THE ADULTS
John Africa (Vincent Leaphart)
Age: 50
Born: 1931
Died: May 13, 1985
Vincent Leaphart founded MOVE in the early 1970s, taking the name John Africa to signify his philosophy of Black liberation and return to natural living. He was a Korean War veteran who came back from war convinced that industrial society was destroying life itself.
People who knew John Africa before MOVE described him as charismatic, intense, uncompromising. He built a philosophy around absolute rejection of “the System”—government, technology, processed food, modern medicine, all of it. He gathered followers who were willing to live by those principles completely.
He was also, by all accounts, a man who created confrontation. MOVE’s tactics—loudspeakers at all hours, armed presence on roofs, refusal to compromise—brought conflict with neighbors and police. After the 1978 confrontation that left Officer Ramp dead and the MOVE 9 imprisoned, John Africa became even more militant.
By May 1985, John Africa knew the city wanted him dead or gone. He chose to stay. He kept the children there. Whatever his principles, whatever his beliefs, that choice led to their deaths too.
John Africa died in the bombing he likely knew was coming. He was 50 years old. He left behind a philosophy some still follow, an organization that still exists, and five dead children who never got to choose whether they believed in what he taught.
Rhonda Harris Africa
Age: 29
Born: 1956
Died: May 13, 1985
Rhonda was twenty-nine years old. She’d joined MOVE as a young woman, committed to its principles, willing to live communally and confrontationally. She’d survived the 1978 confrontation. She’d watched friends go to prison. She’d chosen to stay.
Details about individual MOVE members’ personal lives are sparse—the organization emphasized collective identity over individual stories. But we know Rhonda was there on May 13. We know she was twenty-nine. We know she died in the fire.

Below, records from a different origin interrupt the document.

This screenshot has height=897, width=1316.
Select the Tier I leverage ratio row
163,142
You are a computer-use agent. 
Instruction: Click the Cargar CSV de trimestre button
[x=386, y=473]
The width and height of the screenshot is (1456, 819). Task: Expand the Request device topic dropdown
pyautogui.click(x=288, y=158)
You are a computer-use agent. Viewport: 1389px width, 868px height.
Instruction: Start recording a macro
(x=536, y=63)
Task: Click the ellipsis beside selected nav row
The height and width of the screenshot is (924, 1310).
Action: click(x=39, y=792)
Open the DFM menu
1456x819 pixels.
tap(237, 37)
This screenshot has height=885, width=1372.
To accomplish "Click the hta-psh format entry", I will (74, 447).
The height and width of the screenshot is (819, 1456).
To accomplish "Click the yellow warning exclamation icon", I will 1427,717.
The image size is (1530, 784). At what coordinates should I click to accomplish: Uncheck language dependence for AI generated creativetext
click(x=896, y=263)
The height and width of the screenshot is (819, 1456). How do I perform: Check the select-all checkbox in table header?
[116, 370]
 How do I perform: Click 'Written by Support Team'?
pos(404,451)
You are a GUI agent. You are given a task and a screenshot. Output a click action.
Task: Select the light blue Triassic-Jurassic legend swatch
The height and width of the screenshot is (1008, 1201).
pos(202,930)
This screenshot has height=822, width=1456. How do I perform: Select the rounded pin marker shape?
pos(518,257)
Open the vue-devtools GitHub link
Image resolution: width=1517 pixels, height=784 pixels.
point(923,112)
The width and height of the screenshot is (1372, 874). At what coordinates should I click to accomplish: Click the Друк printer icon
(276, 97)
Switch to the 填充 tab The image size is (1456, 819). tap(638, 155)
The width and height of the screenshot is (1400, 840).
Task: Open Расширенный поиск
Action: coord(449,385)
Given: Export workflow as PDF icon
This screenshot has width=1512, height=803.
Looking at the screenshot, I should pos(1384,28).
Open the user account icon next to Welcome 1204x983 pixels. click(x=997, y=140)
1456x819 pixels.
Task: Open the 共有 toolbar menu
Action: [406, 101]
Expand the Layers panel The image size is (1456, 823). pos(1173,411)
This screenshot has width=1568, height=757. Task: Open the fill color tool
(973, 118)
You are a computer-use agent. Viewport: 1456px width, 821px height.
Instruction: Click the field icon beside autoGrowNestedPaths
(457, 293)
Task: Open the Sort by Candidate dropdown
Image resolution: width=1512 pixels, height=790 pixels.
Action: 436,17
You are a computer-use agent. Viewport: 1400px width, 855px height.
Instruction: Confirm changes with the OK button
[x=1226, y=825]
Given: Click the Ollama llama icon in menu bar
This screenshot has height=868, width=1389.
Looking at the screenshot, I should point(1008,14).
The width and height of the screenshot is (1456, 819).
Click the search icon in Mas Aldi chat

Twenty-nine years old. She should have had decades ahead. She should have had choices. She got a police operation that treated her life as collateral damage.
Theresa Brooks Africa
Age: 25
Born: 1960
Died: May 13, 1985
Theresa was twenty-five. Young enough to still be figuring out who she was, what she believed, what life she wanted to build. She’d committed to MOVE, committed to a lifestyle that put her in direct confrontation with city authorities.
She was in that house on May 13. She was there when the bomb dropped. She was there when the fire started. She was there when firefighters were ordered to let it burn.
She was twenty-five years old when her city killed her.
Frank James Africa
Age: 25
Born: 1960
Died: May 13, 1985
Frank was also twenty-five. He’d grown up in Philadelphia, watched the city change, watched tensions rise, chose to join MOVE and commit to its principles. He was there on Osage Avenue because he believed in something worth defending.
Whether you agree with what he believed or not, he was a citizen. He was a human being. He was twenty-five years old.
Philadelphia dropped a bomb on him without trial, without charges, without due process. That’s not law enforcement. That’s execution.
Conrad Hampton Africa
Age: 26
Born: 1959
Died: May 13, 1985
Conrad was twenty-six. His estate, along with John Africa’s and with survivor Ramona Africa, would later sue the city in federal court. In 1996, a jury would find the city liable for constitutional violations and award damages.
$500,000 for Conrad’s life. The city paid it. No individual official paid anything. Conrad’s death was worth half a million dollars in taxpayer money and zero days of prison time for anyone responsible.
He was twenty-six years old.
Raymond Foster Africa
Age: 32
Born: 1953
Died: May 13, 1985
Raymond was the oldest of the adults besides John Africa. At thirty-two, he’d been with MOVE through its early years, through the escalating confrontations, through the 1978 standoff, through the imprisonment of the MOVE 9.
He was there on Osage Avenue that morning. He was there that afternoon when thousands of rounds were fired. He was there that evening when the bomb dropped.
He died in the fire that officials let burn.
Raymond Africa was thirty-two years old. He should have had half a life ahead of him.